#### [Supplied records]

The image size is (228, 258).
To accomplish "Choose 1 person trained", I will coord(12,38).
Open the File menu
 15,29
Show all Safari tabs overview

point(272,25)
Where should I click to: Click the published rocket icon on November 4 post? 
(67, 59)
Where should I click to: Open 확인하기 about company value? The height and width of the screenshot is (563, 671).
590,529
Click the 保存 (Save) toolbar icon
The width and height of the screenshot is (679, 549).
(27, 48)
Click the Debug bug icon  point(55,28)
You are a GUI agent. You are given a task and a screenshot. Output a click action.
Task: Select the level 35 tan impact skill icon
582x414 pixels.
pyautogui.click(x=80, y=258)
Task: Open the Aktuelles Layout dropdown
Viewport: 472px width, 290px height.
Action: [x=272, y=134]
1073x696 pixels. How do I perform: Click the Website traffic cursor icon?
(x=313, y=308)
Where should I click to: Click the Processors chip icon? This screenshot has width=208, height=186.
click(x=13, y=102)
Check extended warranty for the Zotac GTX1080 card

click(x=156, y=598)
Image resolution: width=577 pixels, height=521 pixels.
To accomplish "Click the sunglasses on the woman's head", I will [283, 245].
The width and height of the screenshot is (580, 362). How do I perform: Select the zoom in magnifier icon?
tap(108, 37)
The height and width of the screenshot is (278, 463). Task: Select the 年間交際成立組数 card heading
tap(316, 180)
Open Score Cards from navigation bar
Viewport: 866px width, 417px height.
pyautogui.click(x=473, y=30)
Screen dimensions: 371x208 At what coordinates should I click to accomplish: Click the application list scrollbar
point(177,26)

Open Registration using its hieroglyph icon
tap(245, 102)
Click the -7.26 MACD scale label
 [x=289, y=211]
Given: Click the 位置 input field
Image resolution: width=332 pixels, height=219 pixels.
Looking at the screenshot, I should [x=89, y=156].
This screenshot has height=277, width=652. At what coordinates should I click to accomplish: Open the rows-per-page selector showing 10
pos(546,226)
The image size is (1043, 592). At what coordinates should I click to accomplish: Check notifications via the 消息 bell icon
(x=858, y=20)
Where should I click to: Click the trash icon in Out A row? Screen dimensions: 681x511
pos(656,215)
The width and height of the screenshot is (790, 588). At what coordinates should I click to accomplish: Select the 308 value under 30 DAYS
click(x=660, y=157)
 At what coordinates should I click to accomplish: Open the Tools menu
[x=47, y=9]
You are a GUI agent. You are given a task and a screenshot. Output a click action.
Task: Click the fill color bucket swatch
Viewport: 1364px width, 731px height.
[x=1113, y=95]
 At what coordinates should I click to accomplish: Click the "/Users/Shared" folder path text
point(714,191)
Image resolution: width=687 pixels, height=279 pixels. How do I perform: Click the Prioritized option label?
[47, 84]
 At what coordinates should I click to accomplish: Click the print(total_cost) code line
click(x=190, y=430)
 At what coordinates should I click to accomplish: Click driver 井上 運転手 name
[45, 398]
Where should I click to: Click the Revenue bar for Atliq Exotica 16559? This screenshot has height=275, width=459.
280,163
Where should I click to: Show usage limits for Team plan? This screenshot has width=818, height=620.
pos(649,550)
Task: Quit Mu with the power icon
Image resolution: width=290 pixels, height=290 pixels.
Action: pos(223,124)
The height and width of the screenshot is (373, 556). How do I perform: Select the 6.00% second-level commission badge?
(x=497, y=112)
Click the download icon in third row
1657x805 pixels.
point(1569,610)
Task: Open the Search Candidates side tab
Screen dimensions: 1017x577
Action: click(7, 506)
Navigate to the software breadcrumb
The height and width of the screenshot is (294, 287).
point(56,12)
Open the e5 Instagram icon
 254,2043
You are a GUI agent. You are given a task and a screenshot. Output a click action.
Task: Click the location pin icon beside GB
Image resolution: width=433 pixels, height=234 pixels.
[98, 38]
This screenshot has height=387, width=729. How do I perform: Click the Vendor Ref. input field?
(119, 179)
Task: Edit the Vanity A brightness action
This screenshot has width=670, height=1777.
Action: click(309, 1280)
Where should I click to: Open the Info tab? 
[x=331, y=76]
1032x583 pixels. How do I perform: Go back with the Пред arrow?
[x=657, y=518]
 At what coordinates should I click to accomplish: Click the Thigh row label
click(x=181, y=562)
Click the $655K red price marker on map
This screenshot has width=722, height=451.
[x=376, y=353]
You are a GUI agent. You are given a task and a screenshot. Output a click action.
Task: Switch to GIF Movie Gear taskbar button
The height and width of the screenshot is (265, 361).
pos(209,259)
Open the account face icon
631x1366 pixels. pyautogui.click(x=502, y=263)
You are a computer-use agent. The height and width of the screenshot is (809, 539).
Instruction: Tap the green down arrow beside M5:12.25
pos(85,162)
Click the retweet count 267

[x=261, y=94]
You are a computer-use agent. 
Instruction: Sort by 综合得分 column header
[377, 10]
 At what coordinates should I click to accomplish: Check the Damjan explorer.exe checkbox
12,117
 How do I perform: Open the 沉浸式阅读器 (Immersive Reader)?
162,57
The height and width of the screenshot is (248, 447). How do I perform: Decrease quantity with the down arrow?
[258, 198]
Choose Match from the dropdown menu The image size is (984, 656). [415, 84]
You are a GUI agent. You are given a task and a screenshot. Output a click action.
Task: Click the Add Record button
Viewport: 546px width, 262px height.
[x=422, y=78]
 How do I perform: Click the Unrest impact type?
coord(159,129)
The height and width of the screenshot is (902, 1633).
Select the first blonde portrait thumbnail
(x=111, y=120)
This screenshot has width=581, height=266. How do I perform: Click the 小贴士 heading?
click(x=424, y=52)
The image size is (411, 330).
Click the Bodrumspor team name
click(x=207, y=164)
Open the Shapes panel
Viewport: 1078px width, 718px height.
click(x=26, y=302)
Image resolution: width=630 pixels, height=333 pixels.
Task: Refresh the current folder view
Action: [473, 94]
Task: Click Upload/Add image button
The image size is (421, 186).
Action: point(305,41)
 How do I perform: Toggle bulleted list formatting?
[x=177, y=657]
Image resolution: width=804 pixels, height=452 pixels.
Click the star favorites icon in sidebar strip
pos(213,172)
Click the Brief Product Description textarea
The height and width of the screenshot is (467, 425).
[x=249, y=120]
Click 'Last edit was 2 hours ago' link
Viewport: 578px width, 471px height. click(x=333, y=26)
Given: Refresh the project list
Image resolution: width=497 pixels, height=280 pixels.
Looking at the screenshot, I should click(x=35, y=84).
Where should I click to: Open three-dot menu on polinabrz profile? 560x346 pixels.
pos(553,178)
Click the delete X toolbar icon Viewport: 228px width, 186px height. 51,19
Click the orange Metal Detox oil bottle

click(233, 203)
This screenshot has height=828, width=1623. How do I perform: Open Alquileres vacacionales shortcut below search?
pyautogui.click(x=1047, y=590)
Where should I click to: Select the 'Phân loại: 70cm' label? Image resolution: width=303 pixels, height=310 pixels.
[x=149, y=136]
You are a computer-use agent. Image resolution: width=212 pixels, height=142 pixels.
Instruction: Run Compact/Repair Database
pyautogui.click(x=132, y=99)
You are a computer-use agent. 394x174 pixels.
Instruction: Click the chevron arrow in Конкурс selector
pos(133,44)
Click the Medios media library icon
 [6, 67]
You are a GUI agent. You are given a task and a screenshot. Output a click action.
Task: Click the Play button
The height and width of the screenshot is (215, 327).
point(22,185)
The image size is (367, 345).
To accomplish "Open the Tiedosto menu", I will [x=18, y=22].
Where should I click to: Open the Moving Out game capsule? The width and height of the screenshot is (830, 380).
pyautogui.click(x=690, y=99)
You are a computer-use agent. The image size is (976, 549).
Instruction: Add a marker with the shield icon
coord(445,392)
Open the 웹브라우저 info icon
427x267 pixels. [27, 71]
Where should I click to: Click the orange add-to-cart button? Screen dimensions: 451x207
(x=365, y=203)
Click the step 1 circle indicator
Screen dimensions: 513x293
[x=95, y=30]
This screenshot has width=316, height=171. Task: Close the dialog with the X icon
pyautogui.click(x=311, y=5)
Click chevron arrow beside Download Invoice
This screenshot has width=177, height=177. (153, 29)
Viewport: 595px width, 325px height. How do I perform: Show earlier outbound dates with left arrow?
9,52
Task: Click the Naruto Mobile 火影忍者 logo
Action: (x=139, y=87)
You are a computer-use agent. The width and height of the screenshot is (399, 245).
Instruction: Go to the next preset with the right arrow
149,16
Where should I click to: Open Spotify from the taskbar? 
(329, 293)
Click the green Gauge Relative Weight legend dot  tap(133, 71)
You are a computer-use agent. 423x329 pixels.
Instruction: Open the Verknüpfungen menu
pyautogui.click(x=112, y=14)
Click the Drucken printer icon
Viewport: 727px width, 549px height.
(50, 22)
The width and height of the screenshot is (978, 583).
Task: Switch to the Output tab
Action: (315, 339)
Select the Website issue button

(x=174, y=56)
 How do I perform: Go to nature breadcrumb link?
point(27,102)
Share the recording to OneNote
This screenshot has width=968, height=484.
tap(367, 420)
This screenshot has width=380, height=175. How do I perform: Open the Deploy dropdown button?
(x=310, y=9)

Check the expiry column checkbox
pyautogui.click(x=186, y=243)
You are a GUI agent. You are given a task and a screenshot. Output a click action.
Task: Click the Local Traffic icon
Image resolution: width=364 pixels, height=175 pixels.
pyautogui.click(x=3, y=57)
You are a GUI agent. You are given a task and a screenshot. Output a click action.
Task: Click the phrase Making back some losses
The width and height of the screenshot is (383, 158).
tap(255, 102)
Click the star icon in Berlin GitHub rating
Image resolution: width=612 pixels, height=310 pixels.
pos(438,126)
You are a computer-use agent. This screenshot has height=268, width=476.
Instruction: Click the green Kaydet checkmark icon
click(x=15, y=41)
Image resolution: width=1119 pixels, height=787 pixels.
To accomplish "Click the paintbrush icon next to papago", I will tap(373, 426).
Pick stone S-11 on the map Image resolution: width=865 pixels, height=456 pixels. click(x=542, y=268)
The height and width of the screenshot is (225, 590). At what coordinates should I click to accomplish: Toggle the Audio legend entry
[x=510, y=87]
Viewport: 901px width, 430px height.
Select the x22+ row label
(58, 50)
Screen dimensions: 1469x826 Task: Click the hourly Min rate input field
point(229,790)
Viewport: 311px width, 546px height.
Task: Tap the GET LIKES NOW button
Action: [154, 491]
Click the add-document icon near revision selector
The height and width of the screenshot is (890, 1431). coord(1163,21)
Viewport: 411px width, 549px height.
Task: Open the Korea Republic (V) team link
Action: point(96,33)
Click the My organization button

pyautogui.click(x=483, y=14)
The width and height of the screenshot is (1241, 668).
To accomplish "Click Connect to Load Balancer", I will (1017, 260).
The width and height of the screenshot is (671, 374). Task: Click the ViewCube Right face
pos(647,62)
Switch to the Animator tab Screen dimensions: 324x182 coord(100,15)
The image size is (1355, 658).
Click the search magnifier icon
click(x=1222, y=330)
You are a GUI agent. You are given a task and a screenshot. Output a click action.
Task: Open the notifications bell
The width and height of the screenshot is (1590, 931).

#### [Your goal]
Of the lines above, extract only those from the line with "Click the star icon in Berlin GitHub rating" to the line with "The width and height of the screenshot is (1241, 668).", both included, exactly as written.

#### [Solved exercise]
Click the star icon in Berlin GitHub rating
Image resolution: width=612 pixels, height=310 pixels.
pos(438,126)
You are a computer-use agent. This screenshot has height=268, width=476.
Instruction: Click the green Kaydet checkmark icon
click(x=15, y=41)
Image resolution: width=1119 pixels, height=787 pixels.
To accomplish "Click the paintbrush icon next to papago", I will tap(373, 426).
Pick stone S-11 on the map Image resolution: width=865 pixels, height=456 pixels. click(x=542, y=268)
The height and width of the screenshot is (225, 590). At what coordinates should I click to accomplish: Toggle the Audio legend entry
[x=510, y=87]
Viewport: 901px width, 430px height.
Select the x22+ row label
(58, 50)
Screen dimensions: 1469x826 Task: Click the hourly Min rate input field
point(229,790)
Viewport: 311px width, 546px height.
Task: Tap the GET LIKES NOW button
Action: [154, 491]
Click the add-document icon near revision selector
The height and width of the screenshot is (890, 1431). coord(1163,21)
Viewport: 411px width, 549px height.
Task: Open the Korea Republic (V) team link
Action: point(96,33)
Click the My organization button

pyautogui.click(x=483, y=14)
The width and height of the screenshot is (1241, 668).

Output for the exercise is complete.